(Raw data)

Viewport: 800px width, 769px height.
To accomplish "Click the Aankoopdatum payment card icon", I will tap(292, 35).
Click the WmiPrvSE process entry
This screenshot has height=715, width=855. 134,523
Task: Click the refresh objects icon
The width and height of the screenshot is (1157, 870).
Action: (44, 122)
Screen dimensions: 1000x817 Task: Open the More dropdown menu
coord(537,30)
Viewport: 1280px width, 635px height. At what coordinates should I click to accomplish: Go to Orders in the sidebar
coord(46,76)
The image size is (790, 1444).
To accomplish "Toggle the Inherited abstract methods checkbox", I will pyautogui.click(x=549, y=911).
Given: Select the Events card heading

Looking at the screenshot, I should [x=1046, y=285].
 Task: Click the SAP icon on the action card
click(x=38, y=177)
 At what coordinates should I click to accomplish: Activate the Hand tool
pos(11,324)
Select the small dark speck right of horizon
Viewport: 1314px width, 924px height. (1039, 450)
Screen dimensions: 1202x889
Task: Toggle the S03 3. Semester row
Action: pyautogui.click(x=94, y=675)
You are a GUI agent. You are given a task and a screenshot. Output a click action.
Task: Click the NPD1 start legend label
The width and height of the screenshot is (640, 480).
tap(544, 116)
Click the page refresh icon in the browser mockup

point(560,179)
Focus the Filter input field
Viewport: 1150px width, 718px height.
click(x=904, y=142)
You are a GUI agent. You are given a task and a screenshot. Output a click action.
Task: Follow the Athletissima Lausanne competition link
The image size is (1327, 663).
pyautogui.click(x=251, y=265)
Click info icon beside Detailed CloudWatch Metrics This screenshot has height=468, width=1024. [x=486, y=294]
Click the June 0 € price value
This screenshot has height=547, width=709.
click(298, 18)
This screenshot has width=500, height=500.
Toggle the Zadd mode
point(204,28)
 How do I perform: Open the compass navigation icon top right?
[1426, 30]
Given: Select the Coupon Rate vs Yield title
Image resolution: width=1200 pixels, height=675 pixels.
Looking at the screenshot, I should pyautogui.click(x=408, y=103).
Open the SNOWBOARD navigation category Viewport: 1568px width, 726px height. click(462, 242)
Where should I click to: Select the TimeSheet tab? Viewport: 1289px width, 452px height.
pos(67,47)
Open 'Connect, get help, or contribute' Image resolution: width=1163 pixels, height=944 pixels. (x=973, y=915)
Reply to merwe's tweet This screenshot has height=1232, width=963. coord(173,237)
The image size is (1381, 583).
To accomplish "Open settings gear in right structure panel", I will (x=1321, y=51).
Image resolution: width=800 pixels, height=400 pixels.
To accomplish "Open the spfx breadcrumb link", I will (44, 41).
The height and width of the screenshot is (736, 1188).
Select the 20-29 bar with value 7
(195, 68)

(End Raw data)

Every line above from the line with "Image resolution: width=1200" to the line with "Open 'Connect, get", inclusive, must be returned exactly; no other line belongs in the reply.

- **Your solution**:
Image resolution: width=1200 pixels, height=675 pixels.
Looking at the screenshot, I should pyautogui.click(x=408, y=103).
Open the SNOWBOARD navigation category Viewport: 1568px width, 726px height. click(462, 242)
Where should I click to: Select the TimeSheet tab? Viewport: 1289px width, 452px height.
pos(67,47)
Open 'Connect, get help, or contribute' Image resolution: width=1163 pixels, height=944 pixels. (x=973, y=915)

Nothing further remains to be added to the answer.